Sunday, October 20, 2013

Church -- Where is my heart?

This morning was an amazing day.  The weather was GORGEOUS -- mid 60's with low humidity and not a cloud in the sky.  It was a welcome change from the endless dreary skies and drizzle we've had to suffer through the last week and a half.  And church was just as wonderful -- worship was high energy and they did a couple extra songs (which I LOVEDDD -- worship is the glue that centers and focuses me into the lesson) and then the lesson was spot on.

Dave preached on Isaiah 58, and how the Israelite's celebrated Sabbath with the right actions but the wrong heart.  And how important it is for your heart to be in sync with your actions (and vice versa).  Dave emphasized that we need to evaluate where our heart is and what our heart is asking of us, because God doesn't just inspect our actions but he inspects our hearts more -- just like when he was selecting King David.  David did not look like a King (unlike his brothers), but he had a King's heart, which is why God chose David to be King, and not one of his brothers.

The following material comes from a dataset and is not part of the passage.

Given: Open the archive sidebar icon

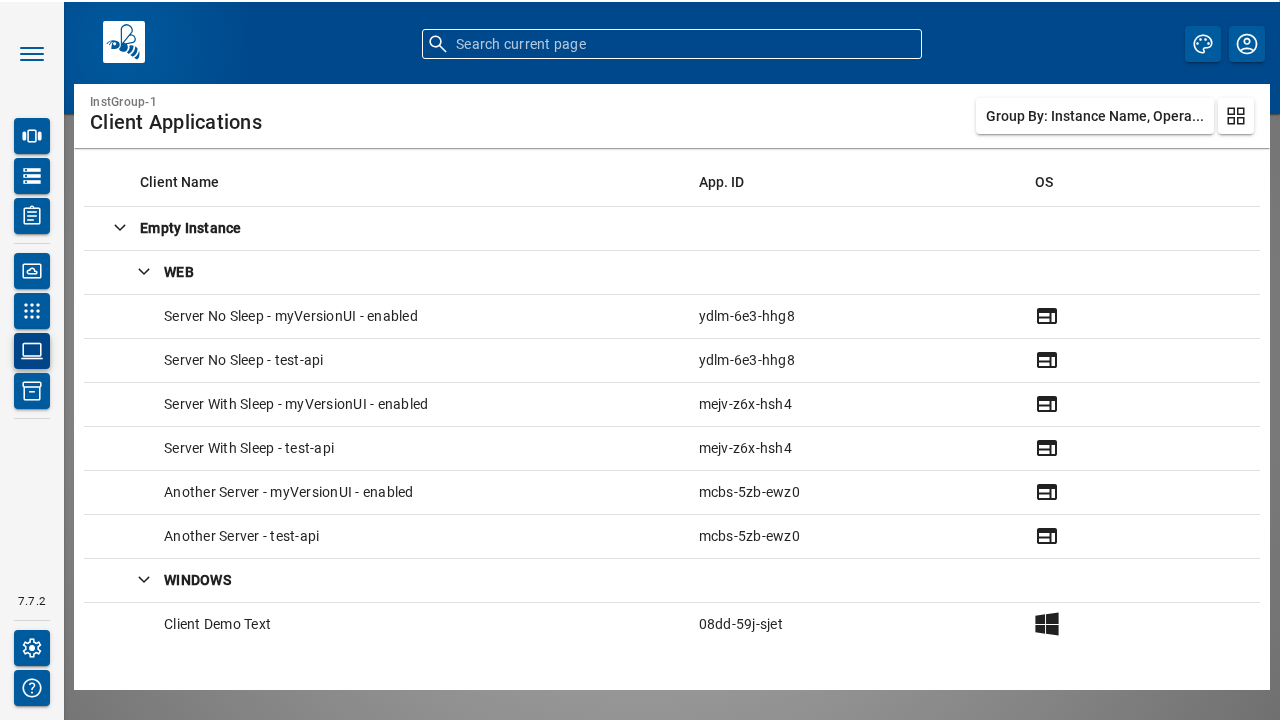Looking at the screenshot, I should point(31,391).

So where is my heart?  What is it calling me to do?

My heart is certainly after my job -- I am in the right career, just maybe not in the right position.  I feel unconnected and disinterested with acute care, but this last week when I was in Rehab, my heart soared for not only the job but for my patients and my coworkers.  I was in better moods and was more motivated than ever (even though I was working harder and longer than I would have been if I were in acute care).  So I'm on the right path with my job.

My heart is not content with my lifestyle.  It's ill at ease with the things I feed my body with... Yet I feed it those terrible things anyway.  My heart is yearning for change in this department, and I'm excited to report that I'm on my way in this journey.  And that's all I'm going to say about that right now.  :)

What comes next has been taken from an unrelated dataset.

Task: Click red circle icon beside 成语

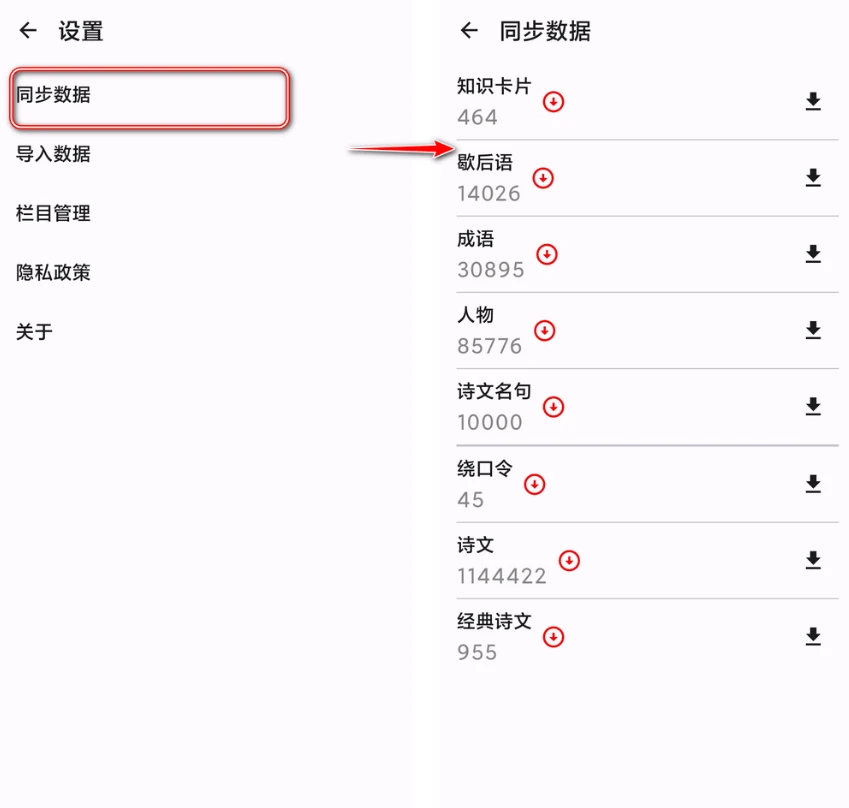Action: pyautogui.click(x=547, y=254)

My heart is not pleased with my financial state.  Not at all.  I've let the world enter and take over my actions, and I've put things before goals.  Time to re-focus my decisions on money.  (Pulls out the old budget folder...)

My heart is anxious about marriage.  Anxious in a good way -- anxious ready.  However also anxious nervous, not so much about the getting married part, but about the uncertainty of where we will live.  Daniel's had a rough couple of weeks that may have put in jeopardy everything he's worked for in his job, which adds even another layer of concern.  Mostly because I recognize that Daniel's heart is not in his current position, as he yearns for another one.  His heart is not content which affects my heart.

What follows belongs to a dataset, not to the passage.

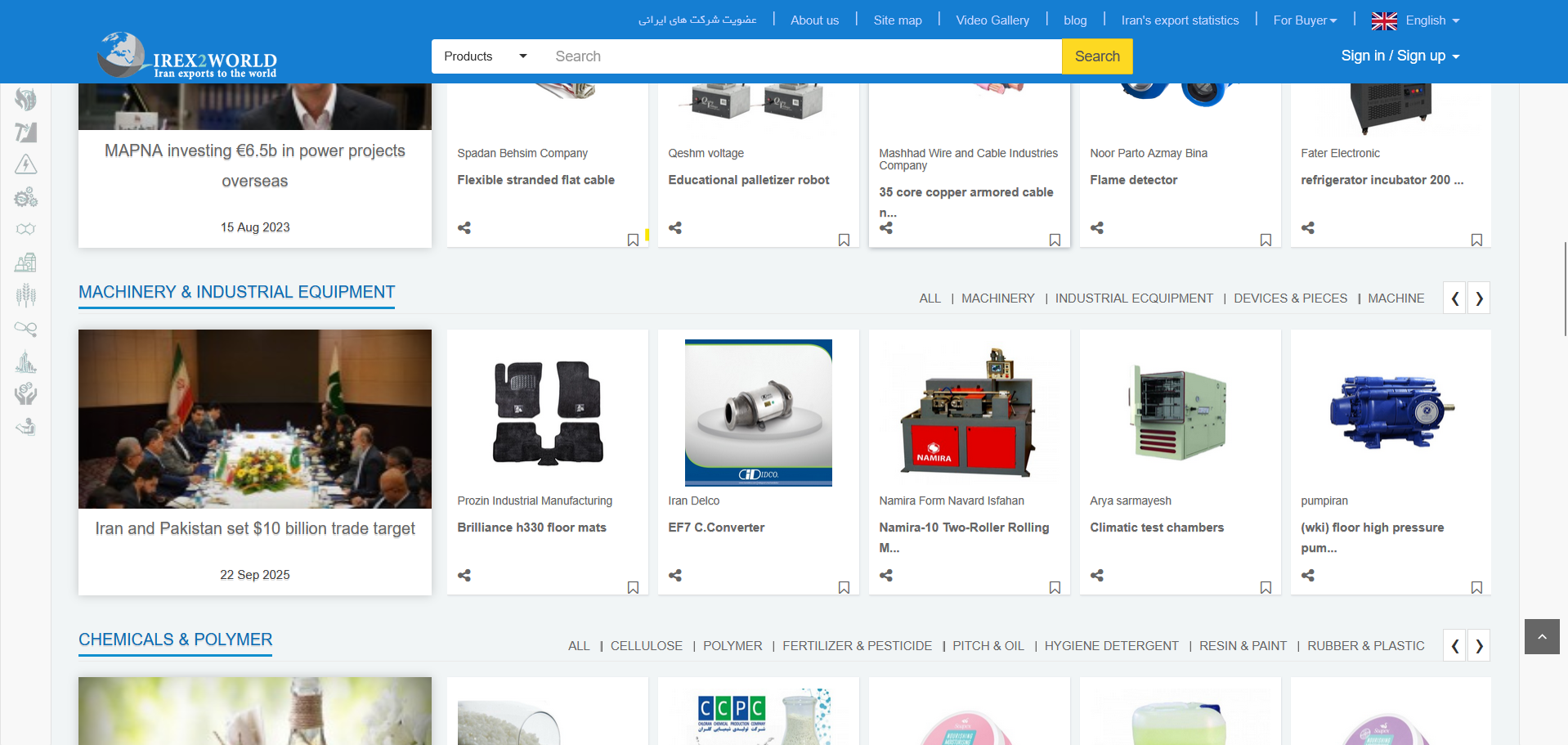Click the scroll-to-top arrow button
Screen dimensions: 1568x745
point(1542,637)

But one thing my heart is definitely begging me to do is to spend more time with God; to deepen the relationship I have with Him and to enrich it through devotion, prayer, and study.  This is quite possibly one task that is the most intimidating to me.  Not because I don't think God cares, but because I know he will see the hidden side of me, the things that I'm not proud of.  Andy Stanley said once that the bigger our fall, the greater the grace.  And boy is that amazing and in-comprehensible all at the same time.

Monday, October 7, 2013

Holy Moly it's OCTOBER!!!!!!!!!!!!  I've got 11 months until I get married.  Two months until Christmas (eee!).  Cooler temperatures are on their way (can't wait to pull out the sweaters and comfy clothes and boots and scarves and hats and coats).

MumFest is this weekend (Kelley is visiting!).  The Bridge Run and the State Fair are the weekend after that.  Then about a month later will be Leah's graduation in Quantico (which also means a side trip to DC!!!! Hope the government shutdown is over by then...I've got memorials and museums to see!).

And amongst all this? Work work work work!  Have I mentioned that I'd love to have a third job?  I might be crazy, but I love to work. :)  I love to make progress towards financial goals.  And I have a lot of financial goals!

This is my life.  One event after another with work weeks in between.  Wouldn't have it anyother way!